ACTIVITY
Could you please reproduce the entries exactly, leaving out any pictures?

LISTED ENTRIES

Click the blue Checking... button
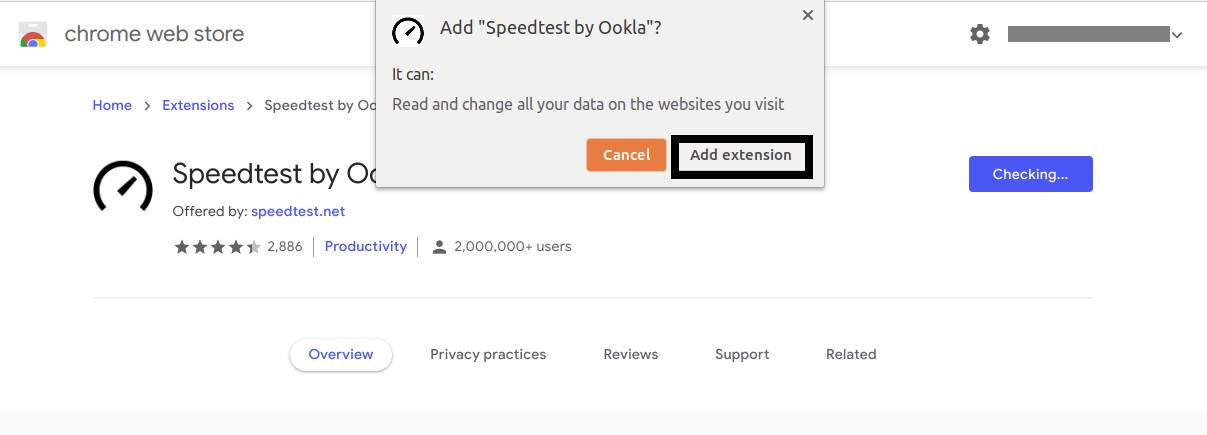The image size is (1207, 435). click(1030, 174)
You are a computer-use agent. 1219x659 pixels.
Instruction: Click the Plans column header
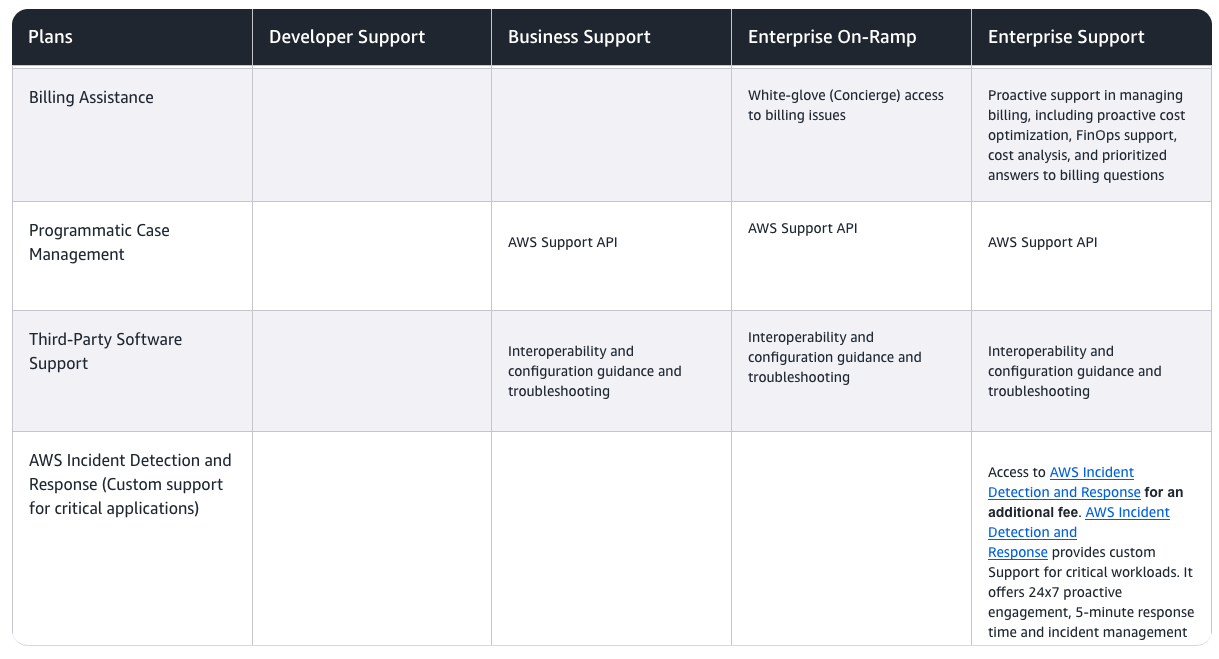pos(51,37)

SOLUTION FOR THIS EXERCISE
Click the blue Checking... button
The image size is (1207, 435). click(1030, 174)
You are a computer-use agent. 1219x659 pixels.
Instruction: Click the Plans column header
pos(51,37)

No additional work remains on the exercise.